L’idée, mentionne Mme Perreault, a été suggérée par la directrice artistique du festival Fou de théâtre, à L’Assomption, dans la foulée de la sortie de Service essentiel. « L’idée n’était pas d’écrire une conférence, mais de voir comment on pouvait amener ce concept plus loin. Pour moi, c’est vraiment le prolongement de Faire oeuvre utile, de Service essentiel; il y a des notions évoquées dans les deux livres que l’on retrouve dans la pièce, mais dans ce cas-ci, c’est un hommage aux arts vivants, et plus particulièrement une réflexion sur le rôle du spectateur. »
Lors de la représentation, d’ailleurs, qui est donnée dans les coulisses de chez Duceppe, à la Place des Arts, en formule 5 à 7, Mme Perreault commence en étant assise dans le public, et s’adresse à une petite scène vide.
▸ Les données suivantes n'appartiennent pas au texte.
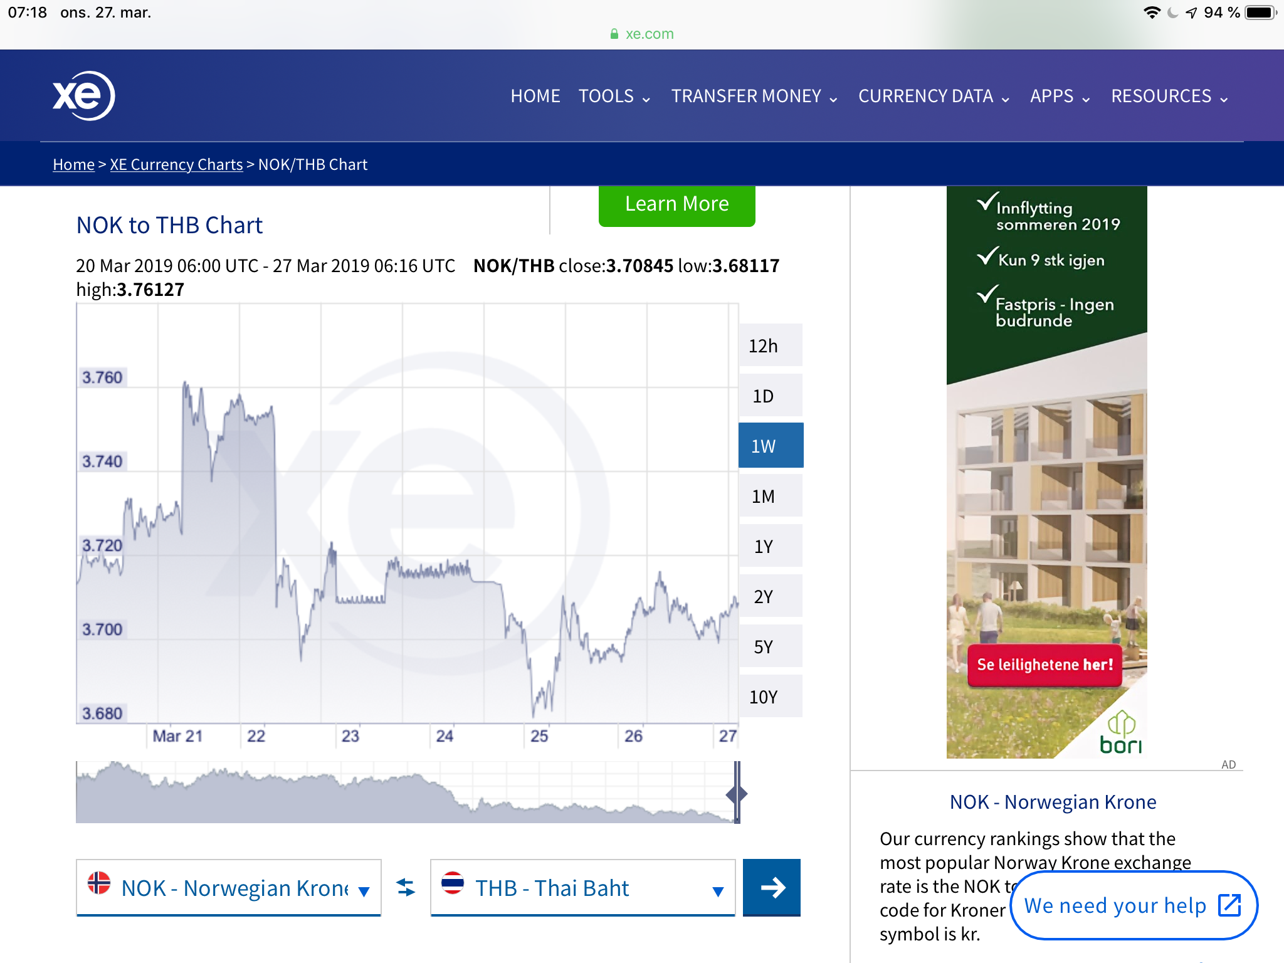The width and height of the screenshot is (1284, 963).
Task: Click the Thai flag icon
Action: pos(452,883)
Et tout au long de l’heure qui s’ensuivra, elle mêlera réflexions philosophiques sur l’importance de l’art – et l’importance d’assister à l’art – à des anecdotes ayant parsemé sa longue carrière de « spectatrice professionnelle ».
« Il y a vraiment une réflexion sur les codes du théâtre, et je ne pense pas que cela a été fait, dans ce sens-là, jusqu’à présent », a poursuivi l’artiste, toujours en entrevue.
Mme Perreault a d’ailleurs reconnu que certaines personnes allant voir sa pièce pourraient déjà être impliquées, de près ou de loin, dans le milieu culturel, surtout si elles ont par exemple déjà acheté ses livres. Mais plutôt que de craindre de prêcher à des convertis, l’artiste croit plutôt que ces gens déjà « initiés » pourraient faire office de « passeurs », afin de transmettre cet intérêt à d’autres personnes.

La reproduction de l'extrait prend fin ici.